WHAT IS EXPECTED: Looking through the records that follow, determine how many lines contain "will" and reply with that number alone.

Dataset entries:
━━━
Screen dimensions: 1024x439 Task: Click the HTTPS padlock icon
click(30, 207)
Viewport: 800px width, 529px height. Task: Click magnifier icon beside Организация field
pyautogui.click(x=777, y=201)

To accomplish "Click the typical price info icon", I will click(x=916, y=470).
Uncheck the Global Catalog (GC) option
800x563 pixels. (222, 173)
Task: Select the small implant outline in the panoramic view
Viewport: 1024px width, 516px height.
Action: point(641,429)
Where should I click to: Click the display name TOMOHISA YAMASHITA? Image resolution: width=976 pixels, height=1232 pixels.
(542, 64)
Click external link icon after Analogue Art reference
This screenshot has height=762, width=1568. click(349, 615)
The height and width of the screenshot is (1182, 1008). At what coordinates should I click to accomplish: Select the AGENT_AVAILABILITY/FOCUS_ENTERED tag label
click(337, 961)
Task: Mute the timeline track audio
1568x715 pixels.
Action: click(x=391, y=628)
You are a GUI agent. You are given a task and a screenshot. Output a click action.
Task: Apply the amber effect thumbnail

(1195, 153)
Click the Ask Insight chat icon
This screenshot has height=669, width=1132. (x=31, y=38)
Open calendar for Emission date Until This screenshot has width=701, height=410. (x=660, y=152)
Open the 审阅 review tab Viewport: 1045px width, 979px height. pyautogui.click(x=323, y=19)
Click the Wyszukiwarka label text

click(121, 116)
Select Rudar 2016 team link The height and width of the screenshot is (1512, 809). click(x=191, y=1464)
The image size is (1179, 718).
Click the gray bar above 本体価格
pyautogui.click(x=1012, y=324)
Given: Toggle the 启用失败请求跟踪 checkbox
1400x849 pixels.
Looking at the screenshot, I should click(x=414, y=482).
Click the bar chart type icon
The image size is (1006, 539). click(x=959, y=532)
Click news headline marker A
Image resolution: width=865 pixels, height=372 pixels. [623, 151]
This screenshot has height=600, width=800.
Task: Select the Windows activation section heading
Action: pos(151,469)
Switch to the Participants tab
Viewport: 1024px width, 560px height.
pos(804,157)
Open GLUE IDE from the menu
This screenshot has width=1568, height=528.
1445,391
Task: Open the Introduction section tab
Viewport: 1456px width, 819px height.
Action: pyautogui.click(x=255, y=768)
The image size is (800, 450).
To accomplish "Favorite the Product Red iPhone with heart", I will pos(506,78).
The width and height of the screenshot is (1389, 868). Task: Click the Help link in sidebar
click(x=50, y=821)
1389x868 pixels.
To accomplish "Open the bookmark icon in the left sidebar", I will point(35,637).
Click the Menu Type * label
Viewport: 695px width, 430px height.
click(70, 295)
━━━
RESPONSE TO THE TASK: 3